Communiqué de presse - Journée d'alerte du 20 mars 2015

L'UPM se mobilise pour préserver une Organisation judiciaire de qualité

 

 Communication de l’UPM à l’occasion de la « journée d’alerte »

 

 du 20 mars 2015

 

Depuis des années, l’ensemble du monde judiciaire est convaincu qu’une réforme fondamentale de la Justice est nécessaire pour améliorer son fonctionnement usé, dans la perspective d’une justice de l’avenir.  

L’Union professionnelle de la Magistrature soutenait ainsi une réforme qui aurait eu pour objectif  d’améliorer la gestion du pouvoir judiciaire en créant des entités certes moins nombreuses, mais comparables et homogènes pour que des moyens puissent leur être attribués de manière cohérente et efficiente.

L’Union professionnelle de la Magistrature soutenait également une réforme qui aurait permis au pouvoir judiciaire de disposer d’un budget lui donnant la possibilité de décider de manière autonome de l’affectation du personnel et des moyens alloués, puis de s’en justifier d’une manière responsable, devant le parlement.

Pour autant bien sûr, que le budget soit suffisant.

Pour autant,… car tout le monde le sait : que ce soit dans les rapports récents de la Cour des comptes ou de la Commission européenne pour l’efficacité de la justice, tous les indicateurs passent résolument au rouge.

Le monde politique le sait aussi. C’est d’ailleurs  la raison pour laquelle l’accord du 1er décembre 2011 que le précédent gouvernement avait pris, prévoyait que « pour garantir au citoyen une Justice rapide et performante, la Justice ne contribuerait pas à l’assainissement budgétaire et bénéficierait d’une enveloppe spécifique pour permettre la mise en œuvre des réformes envisagées ».

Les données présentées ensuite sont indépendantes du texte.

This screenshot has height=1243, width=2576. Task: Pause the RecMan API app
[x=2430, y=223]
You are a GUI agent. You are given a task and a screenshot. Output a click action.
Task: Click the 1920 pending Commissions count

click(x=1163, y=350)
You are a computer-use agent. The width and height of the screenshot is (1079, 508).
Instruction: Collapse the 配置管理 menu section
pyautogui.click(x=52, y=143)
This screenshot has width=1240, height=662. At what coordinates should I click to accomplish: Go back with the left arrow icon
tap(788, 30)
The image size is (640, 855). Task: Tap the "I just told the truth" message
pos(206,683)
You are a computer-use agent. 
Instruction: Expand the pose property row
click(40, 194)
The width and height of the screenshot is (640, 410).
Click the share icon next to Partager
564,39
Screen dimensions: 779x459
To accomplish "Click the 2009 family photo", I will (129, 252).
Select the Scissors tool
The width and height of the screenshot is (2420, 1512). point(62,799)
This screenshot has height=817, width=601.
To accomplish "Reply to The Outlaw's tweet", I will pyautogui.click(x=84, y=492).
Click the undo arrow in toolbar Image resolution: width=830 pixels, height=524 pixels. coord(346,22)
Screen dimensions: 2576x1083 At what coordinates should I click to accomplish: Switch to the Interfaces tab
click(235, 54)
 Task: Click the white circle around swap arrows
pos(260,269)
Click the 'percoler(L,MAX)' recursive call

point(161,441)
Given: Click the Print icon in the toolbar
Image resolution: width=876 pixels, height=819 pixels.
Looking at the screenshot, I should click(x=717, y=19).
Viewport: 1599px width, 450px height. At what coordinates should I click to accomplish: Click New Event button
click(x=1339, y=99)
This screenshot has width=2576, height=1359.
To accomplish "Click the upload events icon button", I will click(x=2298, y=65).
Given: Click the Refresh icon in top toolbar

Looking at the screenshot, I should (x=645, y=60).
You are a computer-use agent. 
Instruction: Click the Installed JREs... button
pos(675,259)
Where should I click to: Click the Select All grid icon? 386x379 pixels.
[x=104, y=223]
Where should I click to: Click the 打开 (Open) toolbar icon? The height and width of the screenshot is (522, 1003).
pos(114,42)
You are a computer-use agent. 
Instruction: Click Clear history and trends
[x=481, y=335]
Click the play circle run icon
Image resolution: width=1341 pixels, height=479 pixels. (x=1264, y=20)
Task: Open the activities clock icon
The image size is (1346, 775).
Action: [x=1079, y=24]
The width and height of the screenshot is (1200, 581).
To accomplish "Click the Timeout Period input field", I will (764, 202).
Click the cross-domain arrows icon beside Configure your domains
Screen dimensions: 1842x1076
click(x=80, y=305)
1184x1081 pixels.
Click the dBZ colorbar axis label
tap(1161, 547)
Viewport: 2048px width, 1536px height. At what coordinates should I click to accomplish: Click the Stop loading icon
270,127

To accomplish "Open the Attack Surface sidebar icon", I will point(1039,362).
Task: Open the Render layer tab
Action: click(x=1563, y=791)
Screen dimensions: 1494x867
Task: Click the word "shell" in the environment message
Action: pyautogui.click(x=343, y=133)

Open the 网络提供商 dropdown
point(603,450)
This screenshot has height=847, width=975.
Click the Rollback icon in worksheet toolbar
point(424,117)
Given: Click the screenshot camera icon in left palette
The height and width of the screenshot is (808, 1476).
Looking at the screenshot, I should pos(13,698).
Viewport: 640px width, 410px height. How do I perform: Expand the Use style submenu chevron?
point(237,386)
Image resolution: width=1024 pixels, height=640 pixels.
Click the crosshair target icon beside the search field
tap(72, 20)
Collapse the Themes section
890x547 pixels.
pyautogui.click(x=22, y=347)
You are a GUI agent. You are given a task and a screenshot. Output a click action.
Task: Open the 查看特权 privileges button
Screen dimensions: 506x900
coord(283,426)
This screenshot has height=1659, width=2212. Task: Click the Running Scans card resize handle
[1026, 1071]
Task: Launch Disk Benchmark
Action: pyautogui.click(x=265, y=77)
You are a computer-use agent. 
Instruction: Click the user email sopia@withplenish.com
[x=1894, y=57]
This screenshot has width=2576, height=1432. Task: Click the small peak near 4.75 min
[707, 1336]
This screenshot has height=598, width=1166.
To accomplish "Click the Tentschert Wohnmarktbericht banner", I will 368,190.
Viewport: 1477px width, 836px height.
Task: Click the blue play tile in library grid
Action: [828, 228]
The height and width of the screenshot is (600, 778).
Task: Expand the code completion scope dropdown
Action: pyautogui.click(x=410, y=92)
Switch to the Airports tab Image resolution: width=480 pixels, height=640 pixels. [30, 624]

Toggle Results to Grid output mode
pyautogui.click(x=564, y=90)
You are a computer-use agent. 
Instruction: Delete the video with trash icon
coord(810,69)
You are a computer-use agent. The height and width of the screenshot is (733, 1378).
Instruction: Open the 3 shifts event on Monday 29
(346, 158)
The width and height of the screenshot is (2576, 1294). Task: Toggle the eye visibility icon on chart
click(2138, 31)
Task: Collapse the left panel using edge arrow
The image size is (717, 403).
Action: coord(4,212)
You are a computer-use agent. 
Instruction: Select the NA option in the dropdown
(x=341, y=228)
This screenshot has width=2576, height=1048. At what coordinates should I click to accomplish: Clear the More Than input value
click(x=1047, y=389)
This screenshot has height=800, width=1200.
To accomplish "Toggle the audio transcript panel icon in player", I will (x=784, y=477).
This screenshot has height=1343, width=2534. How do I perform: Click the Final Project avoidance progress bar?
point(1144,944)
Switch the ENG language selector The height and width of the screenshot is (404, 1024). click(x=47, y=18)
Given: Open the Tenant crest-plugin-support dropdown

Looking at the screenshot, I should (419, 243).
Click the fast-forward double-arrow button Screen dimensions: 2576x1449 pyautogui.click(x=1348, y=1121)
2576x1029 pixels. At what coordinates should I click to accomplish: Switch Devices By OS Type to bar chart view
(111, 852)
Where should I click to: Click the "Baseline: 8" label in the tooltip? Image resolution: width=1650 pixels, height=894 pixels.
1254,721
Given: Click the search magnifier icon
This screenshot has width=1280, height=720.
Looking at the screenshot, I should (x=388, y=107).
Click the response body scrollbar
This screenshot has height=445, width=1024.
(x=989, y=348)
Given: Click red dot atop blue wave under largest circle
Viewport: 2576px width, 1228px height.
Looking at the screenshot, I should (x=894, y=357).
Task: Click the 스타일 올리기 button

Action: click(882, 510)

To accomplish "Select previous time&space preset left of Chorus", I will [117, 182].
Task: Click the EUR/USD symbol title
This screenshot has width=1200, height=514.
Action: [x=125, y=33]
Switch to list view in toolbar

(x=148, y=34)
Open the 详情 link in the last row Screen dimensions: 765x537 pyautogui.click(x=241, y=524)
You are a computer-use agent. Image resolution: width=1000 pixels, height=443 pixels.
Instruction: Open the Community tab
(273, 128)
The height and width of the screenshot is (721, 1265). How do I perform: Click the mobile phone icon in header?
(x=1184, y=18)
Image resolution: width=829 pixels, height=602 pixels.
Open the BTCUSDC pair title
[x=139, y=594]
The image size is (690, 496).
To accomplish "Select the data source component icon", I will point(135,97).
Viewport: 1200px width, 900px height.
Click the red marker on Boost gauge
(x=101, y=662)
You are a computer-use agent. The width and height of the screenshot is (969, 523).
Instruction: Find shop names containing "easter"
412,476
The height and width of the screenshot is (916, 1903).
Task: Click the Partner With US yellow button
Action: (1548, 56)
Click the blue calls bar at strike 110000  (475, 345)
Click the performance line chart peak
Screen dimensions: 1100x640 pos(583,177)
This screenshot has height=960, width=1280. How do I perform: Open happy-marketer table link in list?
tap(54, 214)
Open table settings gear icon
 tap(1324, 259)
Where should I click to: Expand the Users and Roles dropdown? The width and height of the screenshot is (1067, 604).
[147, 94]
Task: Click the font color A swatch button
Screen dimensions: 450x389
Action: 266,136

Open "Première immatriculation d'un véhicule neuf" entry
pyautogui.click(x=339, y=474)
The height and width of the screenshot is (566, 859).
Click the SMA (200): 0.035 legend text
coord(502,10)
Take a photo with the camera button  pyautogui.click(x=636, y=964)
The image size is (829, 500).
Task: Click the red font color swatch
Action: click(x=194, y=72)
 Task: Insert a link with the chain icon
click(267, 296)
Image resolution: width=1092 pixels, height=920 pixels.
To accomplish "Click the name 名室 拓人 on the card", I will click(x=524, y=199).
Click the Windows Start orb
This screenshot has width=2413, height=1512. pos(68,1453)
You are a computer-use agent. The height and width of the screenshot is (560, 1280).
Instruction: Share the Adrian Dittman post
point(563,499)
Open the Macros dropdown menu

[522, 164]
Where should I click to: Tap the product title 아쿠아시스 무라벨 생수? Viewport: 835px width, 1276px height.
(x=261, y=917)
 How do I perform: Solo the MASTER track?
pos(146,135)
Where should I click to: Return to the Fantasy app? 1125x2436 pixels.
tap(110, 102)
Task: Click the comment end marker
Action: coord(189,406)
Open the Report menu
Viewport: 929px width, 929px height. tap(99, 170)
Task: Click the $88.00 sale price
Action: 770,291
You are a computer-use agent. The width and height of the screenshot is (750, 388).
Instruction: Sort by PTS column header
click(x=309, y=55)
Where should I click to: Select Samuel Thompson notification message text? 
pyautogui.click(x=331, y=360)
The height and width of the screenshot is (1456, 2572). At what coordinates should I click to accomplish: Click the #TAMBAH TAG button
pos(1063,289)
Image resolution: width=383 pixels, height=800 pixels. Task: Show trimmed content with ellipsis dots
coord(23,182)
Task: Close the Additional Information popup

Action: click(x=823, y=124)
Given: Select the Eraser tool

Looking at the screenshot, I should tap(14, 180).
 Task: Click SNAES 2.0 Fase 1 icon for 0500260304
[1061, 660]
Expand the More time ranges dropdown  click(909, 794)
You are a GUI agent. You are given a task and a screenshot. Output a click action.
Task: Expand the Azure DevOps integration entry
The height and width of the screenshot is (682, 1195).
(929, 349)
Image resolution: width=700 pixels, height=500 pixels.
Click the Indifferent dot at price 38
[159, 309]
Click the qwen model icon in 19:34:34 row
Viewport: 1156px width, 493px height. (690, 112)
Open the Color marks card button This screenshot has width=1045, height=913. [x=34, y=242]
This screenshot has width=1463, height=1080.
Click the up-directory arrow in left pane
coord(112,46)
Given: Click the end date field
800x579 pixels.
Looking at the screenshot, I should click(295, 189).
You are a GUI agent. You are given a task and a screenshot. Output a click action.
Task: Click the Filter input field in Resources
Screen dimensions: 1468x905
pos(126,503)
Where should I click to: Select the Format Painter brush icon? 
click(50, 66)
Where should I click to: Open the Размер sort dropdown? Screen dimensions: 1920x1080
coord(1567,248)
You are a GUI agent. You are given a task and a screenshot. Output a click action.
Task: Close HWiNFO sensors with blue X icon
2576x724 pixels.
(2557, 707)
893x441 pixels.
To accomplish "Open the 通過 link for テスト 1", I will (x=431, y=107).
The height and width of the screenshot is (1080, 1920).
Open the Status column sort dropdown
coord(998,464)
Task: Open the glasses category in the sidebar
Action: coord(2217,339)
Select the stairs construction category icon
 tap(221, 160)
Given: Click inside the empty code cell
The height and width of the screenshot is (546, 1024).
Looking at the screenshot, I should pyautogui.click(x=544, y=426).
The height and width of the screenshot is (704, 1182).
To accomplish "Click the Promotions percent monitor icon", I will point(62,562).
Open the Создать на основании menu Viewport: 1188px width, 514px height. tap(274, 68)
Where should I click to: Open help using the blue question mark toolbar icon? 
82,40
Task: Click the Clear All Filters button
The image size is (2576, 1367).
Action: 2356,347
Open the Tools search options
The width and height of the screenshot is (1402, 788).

Pourtant, l’enveloppe a été oubliée. Les dettes se sont accumulées à tous niveaux, et des efforts supplémentaires ont encore été imposés à la Justice.

Si dans un premier temps, les publications des nominations ont seulement été retardées, les recrutements sont aujourd’hui gelés et les places vacantes ne sont plus publiées qu’au compte-gouttes. Burn-out, déprime et même révolte se font jour dans les rangs des magistrats et des membres du personnel de l’Ordre judiciaire, qui eux non plus ne sont pas épargné.

Les magistrats ont un objectif précis : Tenter d’améliorer d’une manière globale la qualité de la Justice, en jouant un rôle actif dans la résolution des conflits qu’ils ont à trancher. C’est un défi au quotidien qu’ils mènent grâce à l’appui de l’ensemble du personnel de l’ordre judiciaire.

Il nous faut une justice rapide et efficace qui satisfasse le justiciable ? Nous sommes tous d’accord. Ce n’est là ni une évolution, ni une révolution.

Tout est évidemment une question de mesure. Car la Justice n’est pas un service public comme un autre ni une entreprise soumise à la loi du marché. Si elle doit se réorganiser, il est impératif, comme le dit pertinemment le professeur Van Compernolle[1],  que les normes organisationnelles et directives  de gestion qui lui sont imposées, permettent au magistrat de rendre la justice non point in abstracto, mais in concreto, dans chaque affaire dont il est saisi. En outre, il parait difficilement concevable de ne pas consacrer le temps nécessaire au justiciable pour qu’il puisse être entendu.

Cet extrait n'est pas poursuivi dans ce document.